INPUT DATA:
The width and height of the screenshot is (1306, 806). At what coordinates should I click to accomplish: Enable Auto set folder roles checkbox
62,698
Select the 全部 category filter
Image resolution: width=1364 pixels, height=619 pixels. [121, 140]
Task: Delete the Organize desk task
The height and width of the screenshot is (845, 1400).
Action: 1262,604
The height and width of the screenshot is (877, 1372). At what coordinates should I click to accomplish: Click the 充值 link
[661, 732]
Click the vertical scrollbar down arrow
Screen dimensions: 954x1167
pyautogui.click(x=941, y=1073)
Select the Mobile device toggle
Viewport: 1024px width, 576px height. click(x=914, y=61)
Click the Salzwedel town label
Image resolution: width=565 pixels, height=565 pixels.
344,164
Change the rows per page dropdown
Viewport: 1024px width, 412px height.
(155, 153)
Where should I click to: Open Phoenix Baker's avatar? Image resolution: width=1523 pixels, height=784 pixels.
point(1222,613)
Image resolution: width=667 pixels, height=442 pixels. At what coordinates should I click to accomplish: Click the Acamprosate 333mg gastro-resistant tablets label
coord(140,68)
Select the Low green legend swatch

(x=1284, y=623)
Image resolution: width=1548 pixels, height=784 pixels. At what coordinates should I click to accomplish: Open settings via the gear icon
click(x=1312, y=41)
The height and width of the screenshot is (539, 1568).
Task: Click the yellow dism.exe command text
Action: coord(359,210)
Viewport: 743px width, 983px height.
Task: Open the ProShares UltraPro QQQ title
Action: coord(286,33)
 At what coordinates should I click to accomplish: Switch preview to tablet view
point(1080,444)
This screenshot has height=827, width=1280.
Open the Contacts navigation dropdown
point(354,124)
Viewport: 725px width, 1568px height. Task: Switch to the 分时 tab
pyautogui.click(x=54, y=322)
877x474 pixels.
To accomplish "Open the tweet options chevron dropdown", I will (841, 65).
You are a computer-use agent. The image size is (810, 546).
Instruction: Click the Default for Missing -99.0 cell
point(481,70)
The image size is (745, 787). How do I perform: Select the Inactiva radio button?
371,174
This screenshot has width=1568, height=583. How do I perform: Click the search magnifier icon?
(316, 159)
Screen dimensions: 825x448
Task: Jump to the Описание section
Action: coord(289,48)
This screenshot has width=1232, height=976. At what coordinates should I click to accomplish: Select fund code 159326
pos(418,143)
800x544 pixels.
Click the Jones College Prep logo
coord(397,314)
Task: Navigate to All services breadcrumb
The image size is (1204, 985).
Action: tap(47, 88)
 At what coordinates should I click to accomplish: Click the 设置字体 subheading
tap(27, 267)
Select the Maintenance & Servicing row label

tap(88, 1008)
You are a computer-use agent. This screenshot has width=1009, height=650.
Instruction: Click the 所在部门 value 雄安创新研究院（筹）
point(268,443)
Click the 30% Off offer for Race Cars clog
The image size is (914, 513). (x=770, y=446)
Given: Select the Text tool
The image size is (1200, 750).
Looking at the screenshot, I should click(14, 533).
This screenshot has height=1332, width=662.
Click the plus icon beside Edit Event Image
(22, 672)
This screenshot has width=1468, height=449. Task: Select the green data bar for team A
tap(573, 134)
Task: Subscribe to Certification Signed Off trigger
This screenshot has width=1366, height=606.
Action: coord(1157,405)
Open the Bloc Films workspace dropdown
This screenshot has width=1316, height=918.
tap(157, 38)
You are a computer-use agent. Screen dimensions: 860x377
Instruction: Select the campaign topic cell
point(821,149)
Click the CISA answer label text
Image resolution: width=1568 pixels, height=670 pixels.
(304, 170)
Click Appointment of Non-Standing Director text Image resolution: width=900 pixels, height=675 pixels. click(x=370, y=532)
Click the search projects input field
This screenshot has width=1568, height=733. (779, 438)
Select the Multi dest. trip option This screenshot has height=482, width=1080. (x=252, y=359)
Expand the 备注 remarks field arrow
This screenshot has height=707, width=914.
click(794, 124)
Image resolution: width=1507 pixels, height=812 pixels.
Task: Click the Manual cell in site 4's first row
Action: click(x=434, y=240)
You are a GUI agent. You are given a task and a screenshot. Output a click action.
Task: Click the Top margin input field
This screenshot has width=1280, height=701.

TASK DETAILS: Output the entire listing above exactly, keeping each line as it is.

THE COMPLETED TASK:
The width and height of the screenshot is (1306, 806). At what coordinates should I click to accomplish: Enable Auto set folder roles checkbox
62,698
Select the 全部 category filter
Image resolution: width=1364 pixels, height=619 pixels. [121, 140]
Task: Delete the Organize desk task
The height and width of the screenshot is (845, 1400).
Action: 1262,604
The height and width of the screenshot is (877, 1372). At what coordinates should I click to accomplish: Click the 充值 link
[661, 732]
Click the vertical scrollbar down arrow
Screen dimensions: 954x1167
pyautogui.click(x=941, y=1073)
Select the Mobile device toggle
Viewport: 1024px width, 576px height. click(x=914, y=61)
Click the Salzwedel town label
Image resolution: width=565 pixels, height=565 pixels.
344,164
Change the rows per page dropdown
Viewport: 1024px width, 412px height.
(155, 153)
Where should I click to: Open Phoenix Baker's avatar? Image resolution: width=1523 pixels, height=784 pixels.
point(1222,613)
Image resolution: width=667 pixels, height=442 pixels. At what coordinates should I click to accomplish: Click the Acamprosate 333mg gastro-resistant tablets label
coord(140,68)
Select the Low green legend swatch

(x=1284, y=623)
Image resolution: width=1548 pixels, height=784 pixels. At what coordinates should I click to accomplish: Open settings via the gear icon
click(x=1312, y=41)
The height and width of the screenshot is (539, 1568).
Task: Click the yellow dism.exe command text
Action: coord(359,210)
Viewport: 743px width, 983px height.
Task: Open the ProShares UltraPro QQQ title
Action: coord(286,33)
 At what coordinates should I click to accomplish: Switch preview to tablet view
point(1080,444)
This screenshot has height=827, width=1280.
Open the Contacts navigation dropdown
point(354,124)
Viewport: 725px width, 1568px height. Task: Switch to the 分时 tab
pyautogui.click(x=54, y=322)
877x474 pixels.
To accomplish "Open the tweet options chevron dropdown", I will (841, 65).
You are a computer-use agent. The image size is (810, 546).
Instruction: Click the Default for Missing -99.0 cell
point(481,70)
The image size is (745, 787). How do I perform: Select the Inactiva radio button?
371,174
This screenshot has width=1568, height=583. How do I perform: Click the search magnifier icon?
(316, 159)
Screen dimensions: 825x448
Task: Jump to the Описание section
Action: coord(289,48)
This screenshot has width=1232, height=976. At what coordinates should I click to accomplish: Select fund code 159326
pos(418,143)
800x544 pixels.
Click the Jones College Prep logo
coord(397,314)
Task: Navigate to All services breadcrumb
The image size is (1204, 985).
Action: tap(47, 88)
 At what coordinates should I click to accomplish: Click the 设置字体 subheading
tap(27, 267)
Select the Maintenance & Servicing row label

tap(88, 1008)
You are a computer-use agent. This screenshot has width=1009, height=650.
Instruction: Click the 所在部门 value 雄安创新研究院（筹）
point(268,443)
Click the 30% Off offer for Race Cars clog
The image size is (914, 513). (x=770, y=446)
Given: Select the Text tool
The image size is (1200, 750).
Looking at the screenshot, I should click(14, 533).
This screenshot has height=1332, width=662.
Click the plus icon beside Edit Event Image
(22, 672)
This screenshot has width=1468, height=449. Task: Select the green data bar for team A
tap(573, 134)
Task: Subscribe to Certification Signed Off trigger
This screenshot has width=1366, height=606.
Action: coord(1157,405)
Open the Bloc Films workspace dropdown
This screenshot has width=1316, height=918.
tap(157, 38)
You are a computer-use agent. Screen dimensions: 860x377
Instruction: Select the campaign topic cell
point(821,149)
Click the CISA answer label text
Image resolution: width=1568 pixels, height=670 pixels.
(304, 170)
Click Appointment of Non-Standing Director text Image resolution: width=900 pixels, height=675 pixels. click(x=370, y=532)
Click the search projects input field
This screenshot has width=1568, height=733. (779, 438)
Select the Multi dest. trip option This screenshot has height=482, width=1080. (x=252, y=359)
Expand the 备注 remarks field arrow
This screenshot has height=707, width=914.
click(794, 124)
Image resolution: width=1507 pixels, height=812 pixels.
Task: Click the Manual cell in site 4's first row
Action: click(x=434, y=240)
You are a GUI agent. You are given a task and a screenshot. Output a click action.
Task: Click the Top margin input field
This screenshot has width=1280, height=701.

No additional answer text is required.